On 5/28/23 08:48, Thomas Munro wrote:
Alright, since I had some time to kill in an airport, here is a
starter patch for initdb --rel-segsize.
I've gone through this patch and it looks pretty good to me. A few things:
+ * rel_setment_size, we will truncate the K+1st segment
to 0 length
rel_setment_size -> rel_segment_size
+ * We used a phony GUC with a custome show function, because we don't
custome -> custom
+ if (strcmp(endptr, "kB") == 0)
Why kB here instead of KB to match MB, GB, TB below?
+ int64 relseg_size; /* blocks per segment of large relation
*/
This will require PG_CONTROL_VERSION to be bumped -- but you are
probably waiting until commit time to avoid annoying conflicts, though I
don't think it is as likely as with CATALOG_VERSION_NO.
Some random thoughts:
Another potential option name would be --segsize, if we think we're
going to use this for temp files too eventually.
I feel like temp file segsize should be separately configurable for the
same reason that we are leaving it as 1GB for now.
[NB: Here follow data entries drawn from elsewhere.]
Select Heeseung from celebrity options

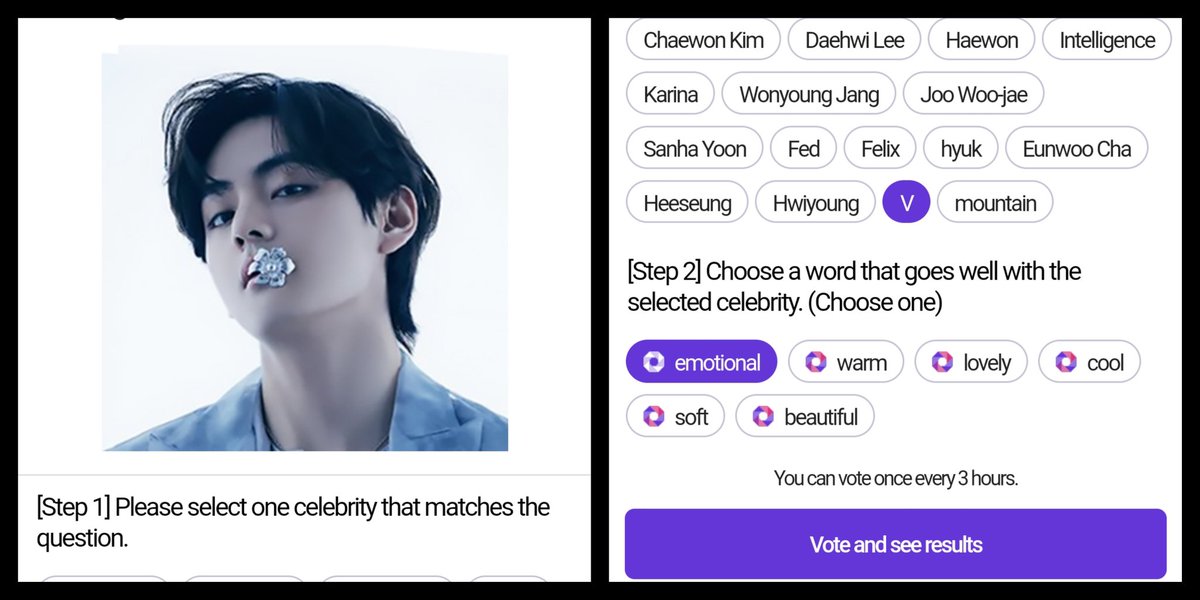687,203
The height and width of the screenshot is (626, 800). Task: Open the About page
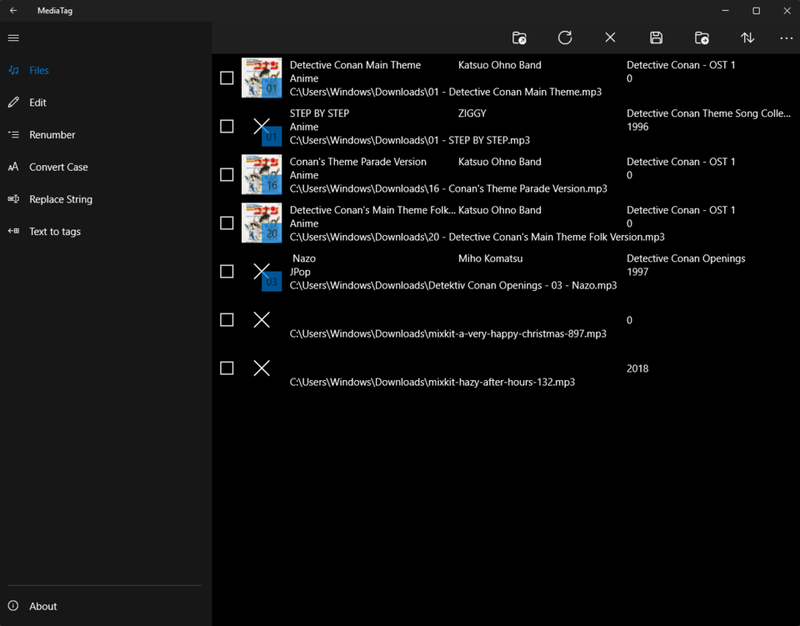(x=43, y=606)
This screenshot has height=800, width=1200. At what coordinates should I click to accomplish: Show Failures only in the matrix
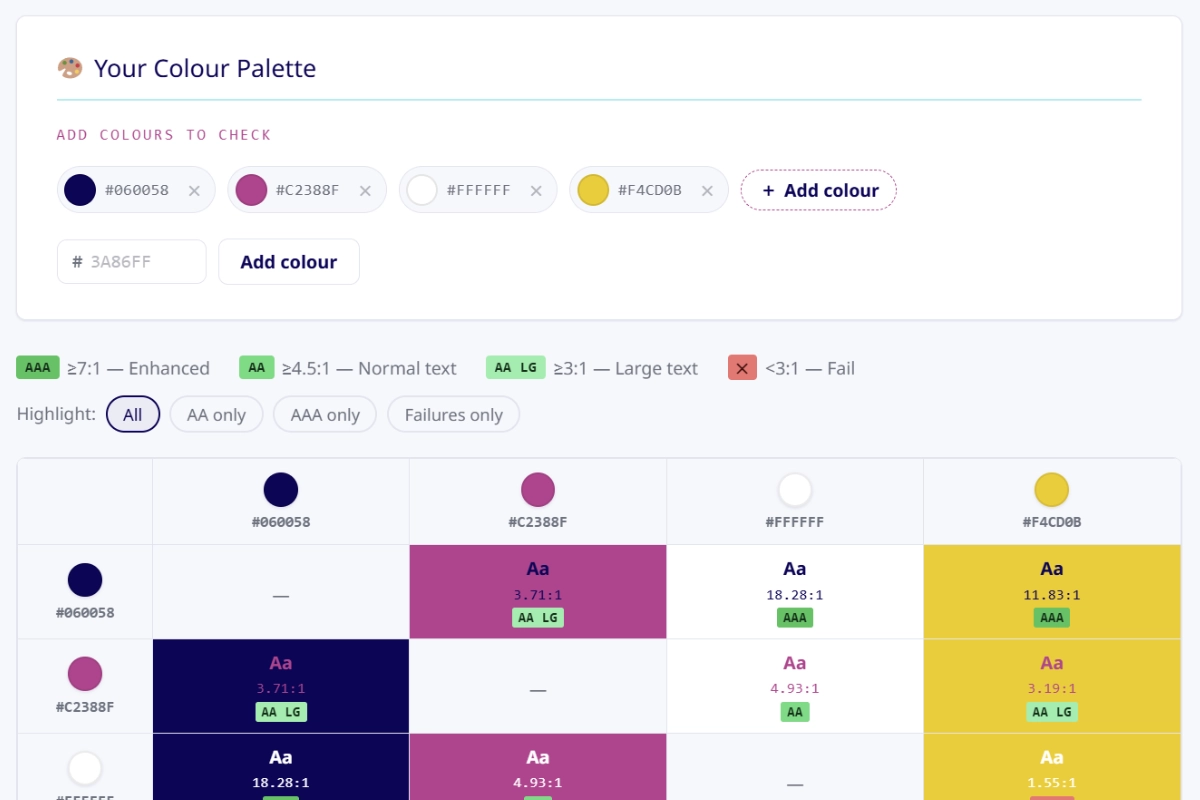[453, 415]
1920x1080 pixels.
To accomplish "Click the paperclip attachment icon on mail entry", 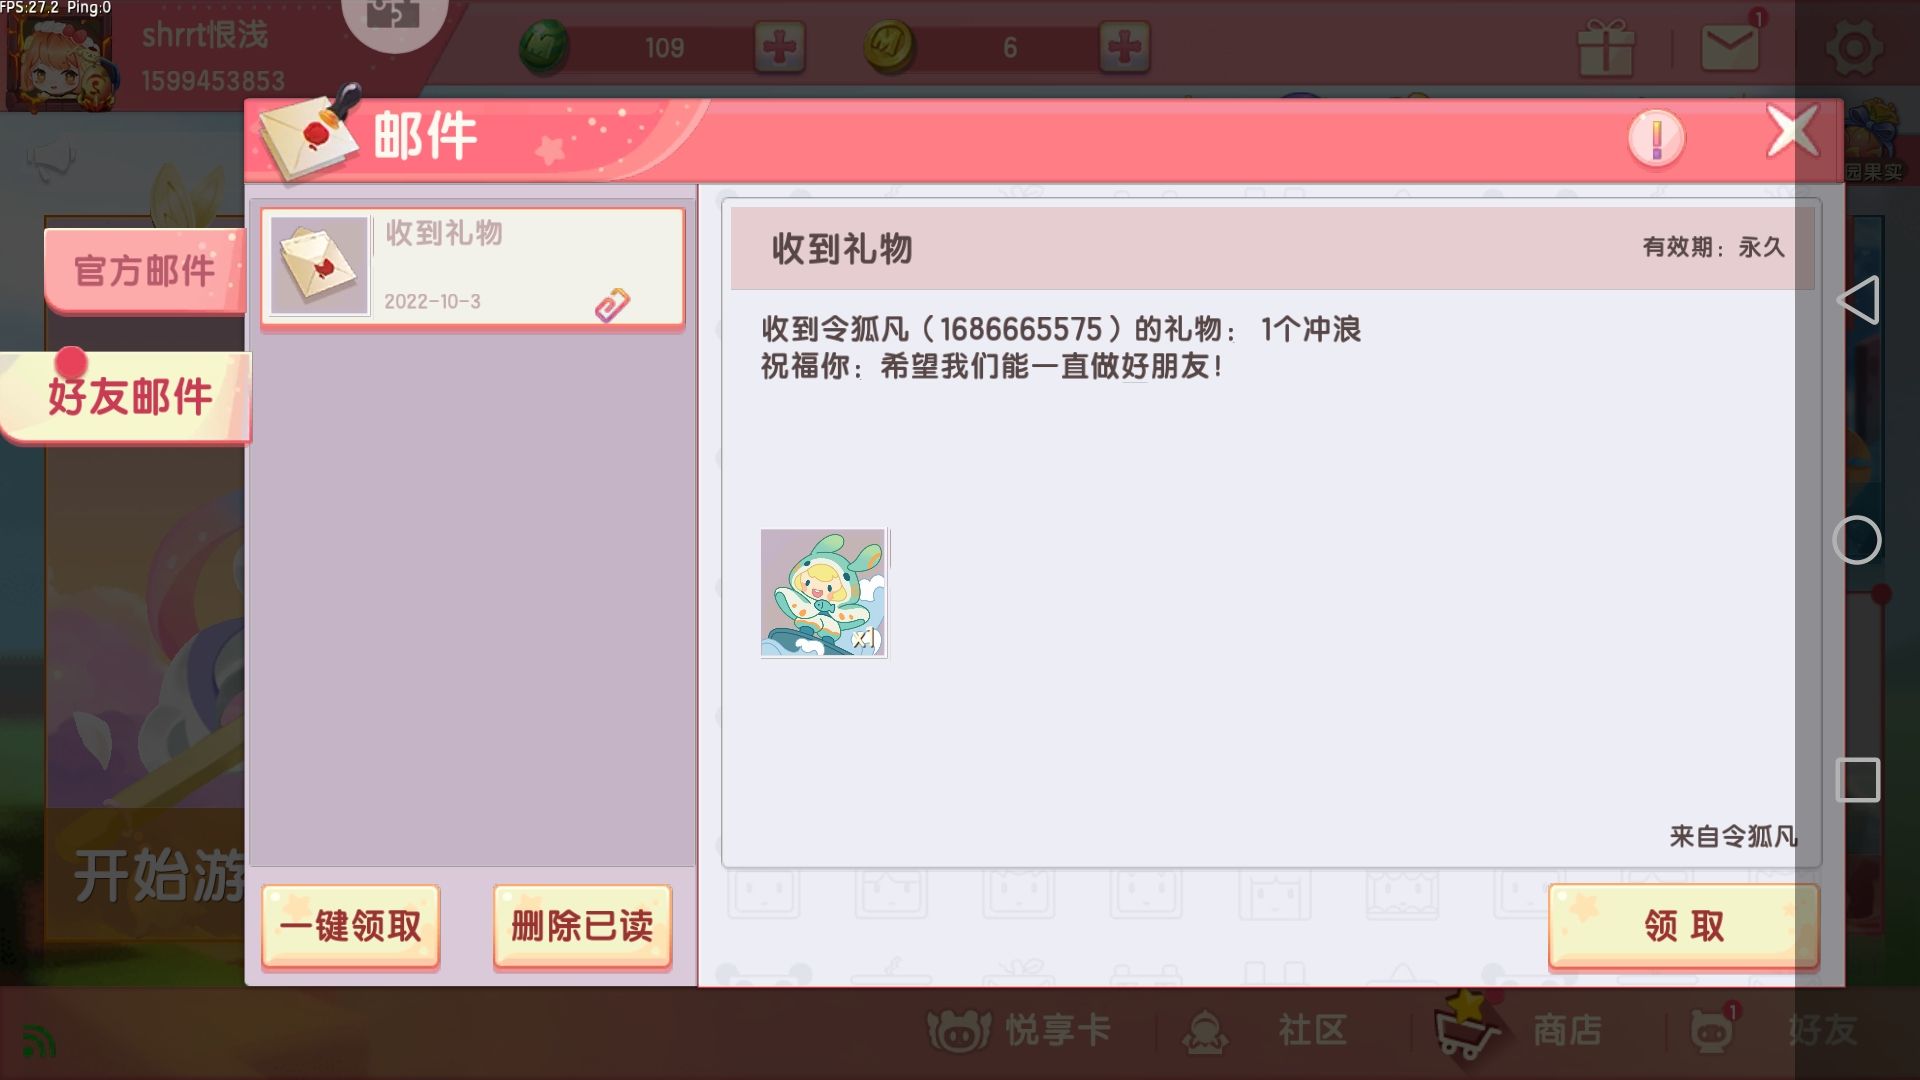I will (612, 305).
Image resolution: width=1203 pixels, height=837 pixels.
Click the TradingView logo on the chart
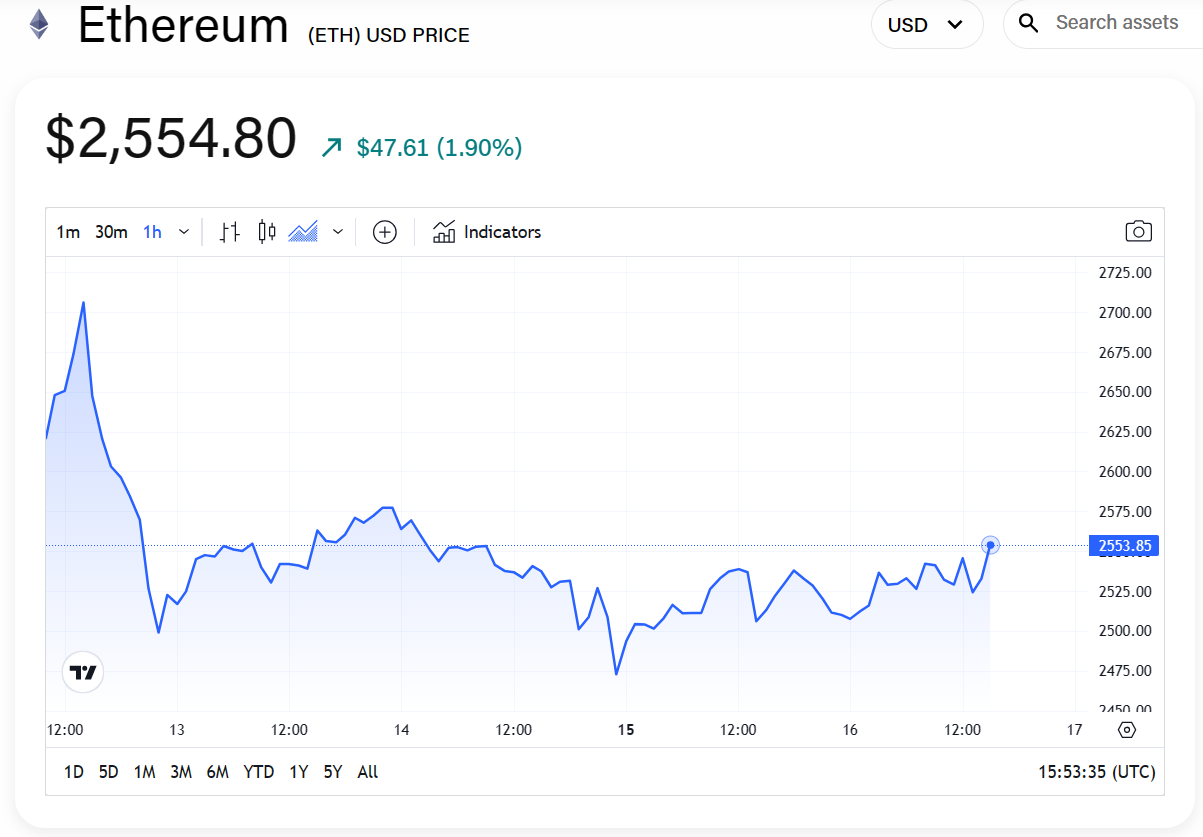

Maybe it's not so beautiful to have that global variable
rel_segment_size (which replaces REL_SEGSIZE everywhere).
Maybe not, but it is the way these things are done in general, .e.g.
wal_segment_size, so I don't think it will be too controversial.
Another
idea would be to make it static in md.c and call smgrsetsegmentsize(),
or something like that. That could be a nice place to compute the
"shift" value up front, instead of computing it each time in
blockno_to_segno(), but that's probably not worth bothering with (?).
BSR/LZCNT/CLZ instructions are pretty fast on modern chips. That's
about the only place where someone could say that this change makes
things worse for people not interested in the new feature, so I was
careful to get rid of / and % operations with no-longer-constant RHS.
Right -- not sure we should be troubling ourselves with trying to
optimize away ops that are very fast, unless they are computed trillions
of times.
I had to promote segment size to int64 (global variable, field in
control file), because otherwise it couldn't represent
--rel-segsize=32TB (it'd be too big by one). Other ideas would be to
store the shift value instead of the size, or store the max block
number, eg subtract one, or use InvalidBlockNumber to mean "no limit"
(with more branches to test for it). The only problem I ran into with
the larger type was that 'SHOW segment_size' now needs a custom show
function because we don't have int64 GUCs.
A custom show function seems like a reasonable solution here.
A C type confusion problem that I noticed: some code uses BlockNumber
and some code uses int for segment numbers. It's not really a
reachable problem for practical reasons (you'd need over 2 billion
directories and VFDs to reach it), but it's wrong to use int if
segment size can be set as low as BLCKSZ (one file per block); you
could have more segments than an int can represent. We could go for
uint32, BlockNumber or create SegmentNumber (which I think I've
proposed before, and lost track of...). We can address that
separately (perhaps by finding my old patch...)
I think addressing this separately is fine, though maybe enforcing some
reasonable minimum in initdb would be a good idea for this patch. For my
2c SEGSIZE == BLOCKSZ just makes very little sense.
Lastly, I think the blockno_to_segno(), blockno_within_segment(), and
blockno_to_seekpos() functions add enough readability that they should
be committed regardless of how this patch proceeds.
Regards,
-David